Pull every line with "left" from the entries below.

---------- RECORDS PROVIDED ----------

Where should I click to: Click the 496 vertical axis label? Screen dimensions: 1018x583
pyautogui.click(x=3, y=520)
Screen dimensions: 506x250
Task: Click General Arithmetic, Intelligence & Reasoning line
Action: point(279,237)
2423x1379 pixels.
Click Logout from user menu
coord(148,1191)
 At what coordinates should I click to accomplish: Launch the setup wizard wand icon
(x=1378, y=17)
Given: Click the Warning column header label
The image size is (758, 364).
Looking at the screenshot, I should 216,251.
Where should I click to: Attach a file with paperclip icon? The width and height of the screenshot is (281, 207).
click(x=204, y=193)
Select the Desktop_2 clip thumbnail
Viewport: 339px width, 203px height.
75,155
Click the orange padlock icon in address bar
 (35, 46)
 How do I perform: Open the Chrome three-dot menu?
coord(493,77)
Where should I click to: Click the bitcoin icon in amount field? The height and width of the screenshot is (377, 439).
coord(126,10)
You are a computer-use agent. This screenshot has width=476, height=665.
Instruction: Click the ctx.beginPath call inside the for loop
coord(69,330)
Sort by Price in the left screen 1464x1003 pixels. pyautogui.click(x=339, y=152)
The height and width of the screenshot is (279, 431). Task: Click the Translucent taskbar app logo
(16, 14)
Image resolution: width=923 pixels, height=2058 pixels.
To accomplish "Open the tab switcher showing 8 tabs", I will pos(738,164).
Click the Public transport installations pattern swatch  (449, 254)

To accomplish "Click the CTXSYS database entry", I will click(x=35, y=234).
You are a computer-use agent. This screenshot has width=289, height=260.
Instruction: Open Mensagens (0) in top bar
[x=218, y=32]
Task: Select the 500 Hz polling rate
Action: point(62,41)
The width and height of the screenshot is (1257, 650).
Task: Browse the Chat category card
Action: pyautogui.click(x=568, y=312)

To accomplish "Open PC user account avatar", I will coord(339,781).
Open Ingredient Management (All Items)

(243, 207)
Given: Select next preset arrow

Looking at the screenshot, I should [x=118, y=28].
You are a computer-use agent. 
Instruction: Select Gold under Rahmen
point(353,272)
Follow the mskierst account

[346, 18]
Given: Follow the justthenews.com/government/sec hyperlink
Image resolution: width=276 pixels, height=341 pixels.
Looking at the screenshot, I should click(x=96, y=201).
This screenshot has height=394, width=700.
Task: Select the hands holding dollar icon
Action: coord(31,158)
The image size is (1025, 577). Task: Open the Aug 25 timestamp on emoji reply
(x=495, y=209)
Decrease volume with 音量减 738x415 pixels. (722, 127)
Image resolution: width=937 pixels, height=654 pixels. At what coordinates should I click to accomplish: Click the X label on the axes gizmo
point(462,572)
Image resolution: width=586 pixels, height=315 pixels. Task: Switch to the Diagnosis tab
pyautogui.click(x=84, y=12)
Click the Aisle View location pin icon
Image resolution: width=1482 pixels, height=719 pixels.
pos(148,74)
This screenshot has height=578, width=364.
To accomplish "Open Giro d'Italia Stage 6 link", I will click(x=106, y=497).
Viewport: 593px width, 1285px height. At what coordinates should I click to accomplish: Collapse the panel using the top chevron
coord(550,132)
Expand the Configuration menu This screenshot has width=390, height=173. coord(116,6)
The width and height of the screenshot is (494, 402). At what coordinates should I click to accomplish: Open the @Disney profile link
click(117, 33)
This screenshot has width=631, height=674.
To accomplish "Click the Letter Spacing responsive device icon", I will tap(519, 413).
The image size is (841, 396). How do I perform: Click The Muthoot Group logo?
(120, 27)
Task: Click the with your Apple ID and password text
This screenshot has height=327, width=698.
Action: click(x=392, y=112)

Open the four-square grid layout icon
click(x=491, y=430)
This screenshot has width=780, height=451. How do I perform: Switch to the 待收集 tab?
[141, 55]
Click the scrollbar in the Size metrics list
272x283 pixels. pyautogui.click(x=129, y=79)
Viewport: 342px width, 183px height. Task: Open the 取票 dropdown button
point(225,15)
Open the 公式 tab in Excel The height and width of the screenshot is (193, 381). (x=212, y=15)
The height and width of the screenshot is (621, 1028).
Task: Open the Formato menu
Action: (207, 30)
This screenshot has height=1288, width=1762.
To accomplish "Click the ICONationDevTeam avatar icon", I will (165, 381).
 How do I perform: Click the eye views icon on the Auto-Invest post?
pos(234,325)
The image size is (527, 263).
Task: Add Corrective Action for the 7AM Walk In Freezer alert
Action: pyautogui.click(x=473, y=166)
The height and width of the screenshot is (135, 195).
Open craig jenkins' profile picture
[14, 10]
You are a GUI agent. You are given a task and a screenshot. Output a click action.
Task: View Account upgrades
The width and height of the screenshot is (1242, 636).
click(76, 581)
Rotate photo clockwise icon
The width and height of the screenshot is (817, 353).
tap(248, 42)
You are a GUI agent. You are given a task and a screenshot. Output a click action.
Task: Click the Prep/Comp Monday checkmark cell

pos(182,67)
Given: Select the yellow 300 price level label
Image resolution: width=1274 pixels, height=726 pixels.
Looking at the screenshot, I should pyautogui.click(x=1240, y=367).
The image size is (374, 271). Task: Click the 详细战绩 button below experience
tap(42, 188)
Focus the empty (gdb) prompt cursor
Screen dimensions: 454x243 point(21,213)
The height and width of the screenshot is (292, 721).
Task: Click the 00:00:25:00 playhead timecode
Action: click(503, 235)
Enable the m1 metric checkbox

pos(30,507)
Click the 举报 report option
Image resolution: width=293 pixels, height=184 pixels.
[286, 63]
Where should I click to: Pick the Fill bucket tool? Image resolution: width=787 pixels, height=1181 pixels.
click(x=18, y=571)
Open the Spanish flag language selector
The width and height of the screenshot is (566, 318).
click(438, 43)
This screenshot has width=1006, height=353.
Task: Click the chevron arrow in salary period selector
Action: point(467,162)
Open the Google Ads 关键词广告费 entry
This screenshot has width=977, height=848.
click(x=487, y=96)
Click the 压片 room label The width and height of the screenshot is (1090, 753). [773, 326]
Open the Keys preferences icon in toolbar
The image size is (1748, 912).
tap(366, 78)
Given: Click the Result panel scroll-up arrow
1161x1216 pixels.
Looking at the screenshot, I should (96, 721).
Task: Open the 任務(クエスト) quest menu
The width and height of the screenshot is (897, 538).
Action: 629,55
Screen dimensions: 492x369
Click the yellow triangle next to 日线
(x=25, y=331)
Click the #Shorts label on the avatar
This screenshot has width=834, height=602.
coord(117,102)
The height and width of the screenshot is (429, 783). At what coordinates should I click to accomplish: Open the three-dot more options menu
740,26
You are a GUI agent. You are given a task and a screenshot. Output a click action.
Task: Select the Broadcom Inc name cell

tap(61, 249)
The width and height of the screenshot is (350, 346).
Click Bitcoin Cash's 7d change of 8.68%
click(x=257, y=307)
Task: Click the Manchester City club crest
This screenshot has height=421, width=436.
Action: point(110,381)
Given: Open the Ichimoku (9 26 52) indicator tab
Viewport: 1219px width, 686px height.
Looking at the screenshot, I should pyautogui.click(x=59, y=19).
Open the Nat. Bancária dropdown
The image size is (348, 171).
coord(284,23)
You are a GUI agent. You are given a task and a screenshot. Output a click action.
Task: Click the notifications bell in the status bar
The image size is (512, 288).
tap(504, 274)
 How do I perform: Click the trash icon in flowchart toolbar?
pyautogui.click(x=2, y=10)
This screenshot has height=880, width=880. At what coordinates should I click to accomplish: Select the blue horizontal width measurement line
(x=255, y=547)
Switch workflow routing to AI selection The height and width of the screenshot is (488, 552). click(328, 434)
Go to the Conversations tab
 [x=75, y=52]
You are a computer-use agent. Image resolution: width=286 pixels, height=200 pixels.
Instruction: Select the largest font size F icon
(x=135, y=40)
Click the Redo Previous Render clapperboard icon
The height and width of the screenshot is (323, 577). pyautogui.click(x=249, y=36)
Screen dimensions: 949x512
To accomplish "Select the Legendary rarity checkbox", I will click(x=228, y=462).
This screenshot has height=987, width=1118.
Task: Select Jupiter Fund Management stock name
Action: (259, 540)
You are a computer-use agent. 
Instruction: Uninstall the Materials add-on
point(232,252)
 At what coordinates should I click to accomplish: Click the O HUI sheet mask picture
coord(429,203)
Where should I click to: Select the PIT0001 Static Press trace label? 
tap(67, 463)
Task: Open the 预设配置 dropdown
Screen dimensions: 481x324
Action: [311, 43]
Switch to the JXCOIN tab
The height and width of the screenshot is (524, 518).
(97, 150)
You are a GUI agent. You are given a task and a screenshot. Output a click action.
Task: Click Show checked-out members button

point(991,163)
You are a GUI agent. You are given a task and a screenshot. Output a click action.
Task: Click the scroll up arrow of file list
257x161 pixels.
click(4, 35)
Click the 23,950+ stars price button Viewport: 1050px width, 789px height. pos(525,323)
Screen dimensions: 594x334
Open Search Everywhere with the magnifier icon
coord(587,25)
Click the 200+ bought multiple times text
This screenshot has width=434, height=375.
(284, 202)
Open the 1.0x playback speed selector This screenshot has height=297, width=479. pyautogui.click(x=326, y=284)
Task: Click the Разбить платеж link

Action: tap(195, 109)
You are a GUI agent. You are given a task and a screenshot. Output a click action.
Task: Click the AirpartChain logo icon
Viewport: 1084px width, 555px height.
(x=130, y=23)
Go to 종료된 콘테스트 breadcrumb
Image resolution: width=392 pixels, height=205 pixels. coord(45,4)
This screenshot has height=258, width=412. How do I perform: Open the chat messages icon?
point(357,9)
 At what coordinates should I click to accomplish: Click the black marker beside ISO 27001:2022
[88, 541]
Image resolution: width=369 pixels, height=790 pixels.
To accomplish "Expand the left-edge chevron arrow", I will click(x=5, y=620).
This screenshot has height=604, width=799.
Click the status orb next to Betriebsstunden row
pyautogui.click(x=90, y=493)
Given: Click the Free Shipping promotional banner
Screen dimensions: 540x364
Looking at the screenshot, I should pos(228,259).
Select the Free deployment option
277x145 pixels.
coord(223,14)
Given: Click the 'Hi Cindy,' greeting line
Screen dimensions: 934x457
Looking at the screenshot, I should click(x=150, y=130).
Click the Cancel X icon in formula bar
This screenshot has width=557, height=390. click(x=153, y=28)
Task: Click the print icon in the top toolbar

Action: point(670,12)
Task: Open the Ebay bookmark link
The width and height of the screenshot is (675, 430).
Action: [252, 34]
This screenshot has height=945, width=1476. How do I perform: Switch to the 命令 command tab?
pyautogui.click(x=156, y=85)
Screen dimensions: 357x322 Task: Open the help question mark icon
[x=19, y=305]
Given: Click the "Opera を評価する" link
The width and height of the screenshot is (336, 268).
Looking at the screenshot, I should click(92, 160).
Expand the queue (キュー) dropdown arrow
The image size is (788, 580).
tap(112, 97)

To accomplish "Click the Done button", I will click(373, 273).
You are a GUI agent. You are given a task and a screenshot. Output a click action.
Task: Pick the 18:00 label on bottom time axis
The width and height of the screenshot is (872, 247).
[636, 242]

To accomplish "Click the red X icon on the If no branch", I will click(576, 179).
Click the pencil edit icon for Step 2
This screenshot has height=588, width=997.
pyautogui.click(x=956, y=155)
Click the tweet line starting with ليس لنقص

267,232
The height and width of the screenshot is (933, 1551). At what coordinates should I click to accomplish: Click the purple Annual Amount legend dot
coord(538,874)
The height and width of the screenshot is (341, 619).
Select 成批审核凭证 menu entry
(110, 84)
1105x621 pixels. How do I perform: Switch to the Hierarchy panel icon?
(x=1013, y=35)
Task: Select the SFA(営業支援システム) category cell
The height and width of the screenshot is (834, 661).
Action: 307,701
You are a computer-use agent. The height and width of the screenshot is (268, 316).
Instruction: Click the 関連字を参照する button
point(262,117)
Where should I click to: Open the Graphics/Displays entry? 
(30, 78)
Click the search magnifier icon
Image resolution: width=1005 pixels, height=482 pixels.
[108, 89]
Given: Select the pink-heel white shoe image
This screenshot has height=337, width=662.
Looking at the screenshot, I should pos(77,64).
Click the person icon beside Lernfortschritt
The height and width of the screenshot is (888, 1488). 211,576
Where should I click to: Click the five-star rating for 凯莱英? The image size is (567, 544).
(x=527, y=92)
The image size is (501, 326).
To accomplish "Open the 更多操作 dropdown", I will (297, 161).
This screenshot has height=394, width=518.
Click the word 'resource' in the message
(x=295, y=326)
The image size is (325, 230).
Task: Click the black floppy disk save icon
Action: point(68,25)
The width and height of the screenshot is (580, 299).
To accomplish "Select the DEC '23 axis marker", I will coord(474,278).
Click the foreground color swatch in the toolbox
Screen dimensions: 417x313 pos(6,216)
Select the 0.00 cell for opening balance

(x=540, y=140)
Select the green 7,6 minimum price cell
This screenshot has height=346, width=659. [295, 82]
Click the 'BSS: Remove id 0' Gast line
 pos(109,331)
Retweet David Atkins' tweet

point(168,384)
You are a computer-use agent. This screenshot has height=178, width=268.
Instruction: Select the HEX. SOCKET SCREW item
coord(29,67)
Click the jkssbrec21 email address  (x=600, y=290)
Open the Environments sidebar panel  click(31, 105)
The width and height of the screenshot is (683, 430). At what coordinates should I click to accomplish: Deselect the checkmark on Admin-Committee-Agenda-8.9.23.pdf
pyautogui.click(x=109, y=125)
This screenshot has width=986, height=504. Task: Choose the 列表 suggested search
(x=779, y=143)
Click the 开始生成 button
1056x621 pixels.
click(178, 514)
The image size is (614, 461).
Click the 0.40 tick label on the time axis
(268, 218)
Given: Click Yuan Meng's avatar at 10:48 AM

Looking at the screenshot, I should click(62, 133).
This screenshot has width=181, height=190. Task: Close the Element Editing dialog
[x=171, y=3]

----------

WRITTEN RESPONSE:
Sort by Price in the left screen 1464x1003 pixels. pyautogui.click(x=339, y=152)
To accomplish "Expand the left-edge chevron arrow", I will click(x=5, y=620).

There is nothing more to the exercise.